Don’t!” he said, his right hand still gently manipulating the wheel. “You might do for me, but I should do for you first.”

He had known exactly what was in her mind. Either he had foreseen it all the time, or else the slight tension of joy had communicated itself to him as clearly as if she had declared her intent aloud. And all she had out of it was one more odd fact about him: he was ambidextrous, he could shoot her as readily with the left hand as the right. Now she had the option of inviting her own death at once, or waiting for a better chance, without much conviction that there would ever be one.

What she actually did emerged not as the consequence of thought at all, but blindly, on an impulse she had no time to assess.
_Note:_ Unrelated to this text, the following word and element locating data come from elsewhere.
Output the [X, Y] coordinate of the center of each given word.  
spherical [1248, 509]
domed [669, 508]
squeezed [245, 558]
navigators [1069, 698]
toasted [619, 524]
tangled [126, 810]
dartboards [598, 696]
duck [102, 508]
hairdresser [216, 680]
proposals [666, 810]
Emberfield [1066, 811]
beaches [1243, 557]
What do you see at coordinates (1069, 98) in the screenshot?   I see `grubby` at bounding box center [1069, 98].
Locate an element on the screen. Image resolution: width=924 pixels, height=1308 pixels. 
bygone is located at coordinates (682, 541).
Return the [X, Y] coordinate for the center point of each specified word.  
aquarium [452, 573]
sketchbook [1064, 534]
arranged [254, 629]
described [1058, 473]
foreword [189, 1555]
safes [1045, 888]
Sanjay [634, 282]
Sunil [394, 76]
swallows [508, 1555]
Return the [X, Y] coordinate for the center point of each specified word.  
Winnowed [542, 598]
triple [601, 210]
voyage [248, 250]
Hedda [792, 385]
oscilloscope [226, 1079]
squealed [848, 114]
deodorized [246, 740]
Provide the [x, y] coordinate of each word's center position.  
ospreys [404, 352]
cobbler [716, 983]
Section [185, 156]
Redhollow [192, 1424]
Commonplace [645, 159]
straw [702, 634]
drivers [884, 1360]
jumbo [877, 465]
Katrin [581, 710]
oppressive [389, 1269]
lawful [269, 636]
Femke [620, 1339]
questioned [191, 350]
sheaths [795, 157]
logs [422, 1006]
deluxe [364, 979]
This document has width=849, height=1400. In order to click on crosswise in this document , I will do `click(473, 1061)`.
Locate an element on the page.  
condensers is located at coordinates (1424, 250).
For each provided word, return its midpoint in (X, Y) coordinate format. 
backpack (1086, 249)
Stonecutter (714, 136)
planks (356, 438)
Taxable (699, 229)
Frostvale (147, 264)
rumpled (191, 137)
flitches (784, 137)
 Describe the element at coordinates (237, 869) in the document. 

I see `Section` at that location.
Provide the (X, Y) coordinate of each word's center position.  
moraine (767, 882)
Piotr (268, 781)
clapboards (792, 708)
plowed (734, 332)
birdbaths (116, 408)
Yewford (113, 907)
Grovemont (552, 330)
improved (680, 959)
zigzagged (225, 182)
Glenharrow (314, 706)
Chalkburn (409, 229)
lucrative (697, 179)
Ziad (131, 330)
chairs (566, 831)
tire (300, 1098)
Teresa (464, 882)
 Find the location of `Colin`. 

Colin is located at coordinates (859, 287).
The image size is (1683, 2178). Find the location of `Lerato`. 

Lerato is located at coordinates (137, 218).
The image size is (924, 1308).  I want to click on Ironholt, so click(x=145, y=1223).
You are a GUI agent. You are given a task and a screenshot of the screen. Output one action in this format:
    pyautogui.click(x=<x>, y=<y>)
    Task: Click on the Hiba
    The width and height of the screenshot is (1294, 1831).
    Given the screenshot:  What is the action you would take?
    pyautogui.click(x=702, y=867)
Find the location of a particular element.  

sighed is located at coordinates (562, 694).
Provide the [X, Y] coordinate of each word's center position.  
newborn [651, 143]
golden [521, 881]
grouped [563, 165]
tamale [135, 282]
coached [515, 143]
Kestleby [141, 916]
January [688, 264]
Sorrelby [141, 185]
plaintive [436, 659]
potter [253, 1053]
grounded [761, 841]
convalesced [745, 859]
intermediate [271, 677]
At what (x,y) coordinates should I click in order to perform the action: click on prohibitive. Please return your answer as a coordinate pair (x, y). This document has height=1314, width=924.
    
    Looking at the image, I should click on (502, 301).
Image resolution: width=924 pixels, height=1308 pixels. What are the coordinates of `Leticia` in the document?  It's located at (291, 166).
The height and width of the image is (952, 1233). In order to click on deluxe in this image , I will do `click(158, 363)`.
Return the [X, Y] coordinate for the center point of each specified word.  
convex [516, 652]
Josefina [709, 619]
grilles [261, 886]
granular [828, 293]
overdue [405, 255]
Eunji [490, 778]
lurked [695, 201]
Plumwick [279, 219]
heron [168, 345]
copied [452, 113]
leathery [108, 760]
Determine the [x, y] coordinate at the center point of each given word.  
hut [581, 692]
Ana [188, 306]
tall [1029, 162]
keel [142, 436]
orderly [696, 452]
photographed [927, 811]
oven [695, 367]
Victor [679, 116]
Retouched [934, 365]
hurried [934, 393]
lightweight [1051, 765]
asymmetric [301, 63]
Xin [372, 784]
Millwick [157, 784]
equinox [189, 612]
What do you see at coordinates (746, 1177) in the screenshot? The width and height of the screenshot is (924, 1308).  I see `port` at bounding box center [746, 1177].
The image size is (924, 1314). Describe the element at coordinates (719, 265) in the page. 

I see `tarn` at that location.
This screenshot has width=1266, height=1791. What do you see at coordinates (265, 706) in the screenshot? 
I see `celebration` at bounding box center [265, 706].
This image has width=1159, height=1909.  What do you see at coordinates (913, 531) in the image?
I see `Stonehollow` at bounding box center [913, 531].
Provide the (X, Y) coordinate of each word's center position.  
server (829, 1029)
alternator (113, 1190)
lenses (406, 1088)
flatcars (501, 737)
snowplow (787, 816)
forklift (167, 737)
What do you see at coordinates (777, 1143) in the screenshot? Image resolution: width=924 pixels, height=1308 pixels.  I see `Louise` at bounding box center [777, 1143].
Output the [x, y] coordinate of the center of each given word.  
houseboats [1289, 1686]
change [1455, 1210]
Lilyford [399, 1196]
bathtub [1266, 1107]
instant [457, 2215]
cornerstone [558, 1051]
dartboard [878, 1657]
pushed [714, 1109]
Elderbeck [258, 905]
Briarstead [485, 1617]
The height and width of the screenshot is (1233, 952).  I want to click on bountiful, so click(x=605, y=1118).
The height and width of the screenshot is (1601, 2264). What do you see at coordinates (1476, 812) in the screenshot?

The car was still very slowly in motion, about to brake to a halt, and Hillard was looking their way, though from across the street he had no chance of seeing and recognising her. He could, however, read off a registration number without difficulty from there, if there should be a blatant offence…

She turned her head and peered back through the rear window, and in a sharp cry of vengeful delight she crowed: “There’s a police car pulling up behind us! He’s getting out …!”

She might have killed herself one way, but she had as nearly risked doing it in another. The driver’s foot went down on the accelerator so violently that she was jerked back stunningly in her seat, wrenching her neck and setting fireworks scintillating before her eyes. Light and darkness flickered wildly past her, as the car shot across the intersection at high speed. A large Austin, crossing sedately with the lights in its favour, braked hard, a van’s tyres smoked and squealed on the tarmac dry with frost. But they were through, untouched, and boring along the modestly-lit tunnel of Hawkworth Road at an illegal sixty-five. Bunty clung to the edge of the seat, gasping for the breath that had been knocked out of her, and recovered it only to break into weak, involuntary laughter, rather from relief at finding herself still alive than from any sense of achievement.